Available data ▸

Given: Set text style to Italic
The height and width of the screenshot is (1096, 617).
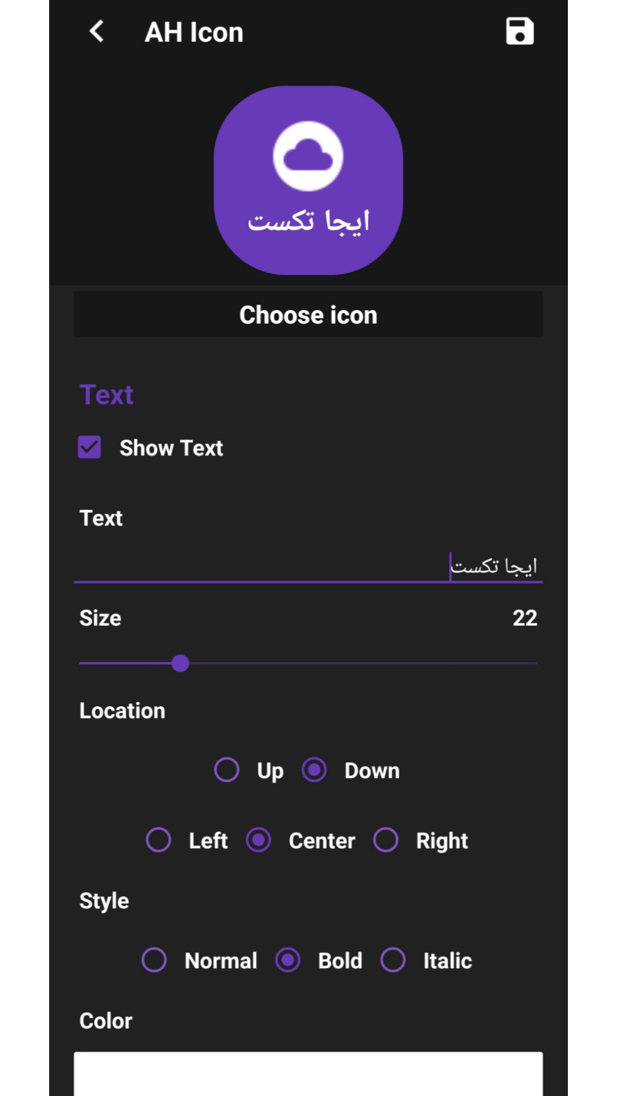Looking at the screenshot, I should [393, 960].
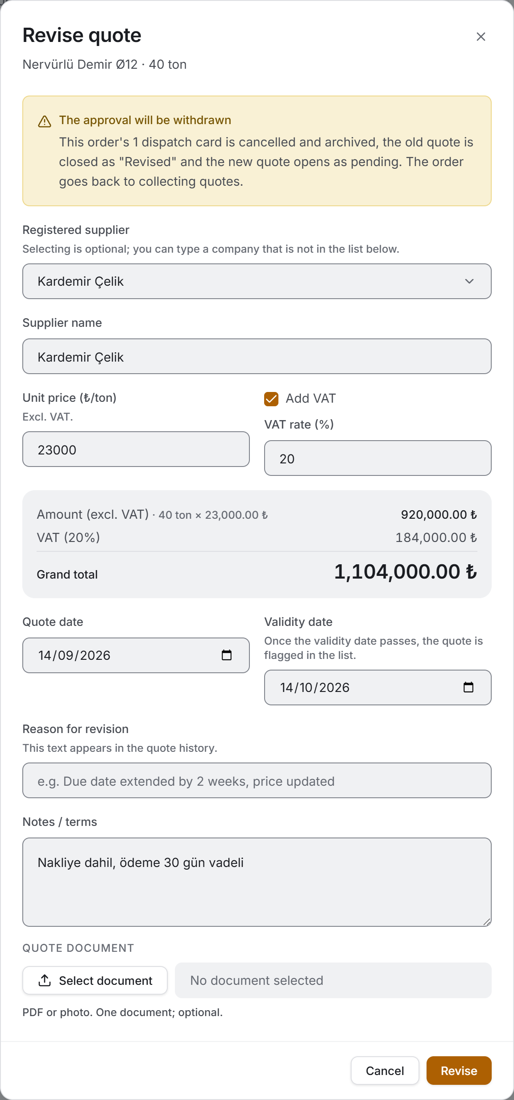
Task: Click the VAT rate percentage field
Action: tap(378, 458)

Given exercise ▸ Swap "Italic" for "Bold" throughout the lines above, keeping everything else the same, and omit the pictures from your copy.

Complete response ▸
Given: Set text style to Bold
The height and width of the screenshot is (1096, 617).
Looking at the screenshot, I should [393, 960].
Task: Click the VAT rate percentage field
Action: tap(378, 458)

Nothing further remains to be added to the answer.